#### Excerpted data ####

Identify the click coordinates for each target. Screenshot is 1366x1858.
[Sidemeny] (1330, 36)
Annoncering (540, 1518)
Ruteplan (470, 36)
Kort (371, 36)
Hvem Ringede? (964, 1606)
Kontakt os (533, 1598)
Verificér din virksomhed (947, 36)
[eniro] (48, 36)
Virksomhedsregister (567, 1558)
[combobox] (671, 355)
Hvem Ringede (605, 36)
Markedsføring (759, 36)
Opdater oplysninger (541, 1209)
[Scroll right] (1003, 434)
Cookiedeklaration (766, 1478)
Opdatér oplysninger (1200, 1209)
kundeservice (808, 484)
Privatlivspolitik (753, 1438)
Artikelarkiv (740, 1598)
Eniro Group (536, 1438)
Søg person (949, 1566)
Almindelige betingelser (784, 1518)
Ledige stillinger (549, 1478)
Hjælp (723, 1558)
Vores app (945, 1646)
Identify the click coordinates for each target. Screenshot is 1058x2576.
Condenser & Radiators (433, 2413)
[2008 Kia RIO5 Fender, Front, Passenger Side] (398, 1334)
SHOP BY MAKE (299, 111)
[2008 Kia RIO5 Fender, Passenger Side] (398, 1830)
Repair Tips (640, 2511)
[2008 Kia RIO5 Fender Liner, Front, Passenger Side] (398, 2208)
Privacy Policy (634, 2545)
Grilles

####

### About this task
Pull each line containing "coordinates" from the records.

### Worked solution
Identify the click coordinates for each target. Screenshot is 1366x1858.
Identify the click coordinates for each target. Screenshot is 1058x2576.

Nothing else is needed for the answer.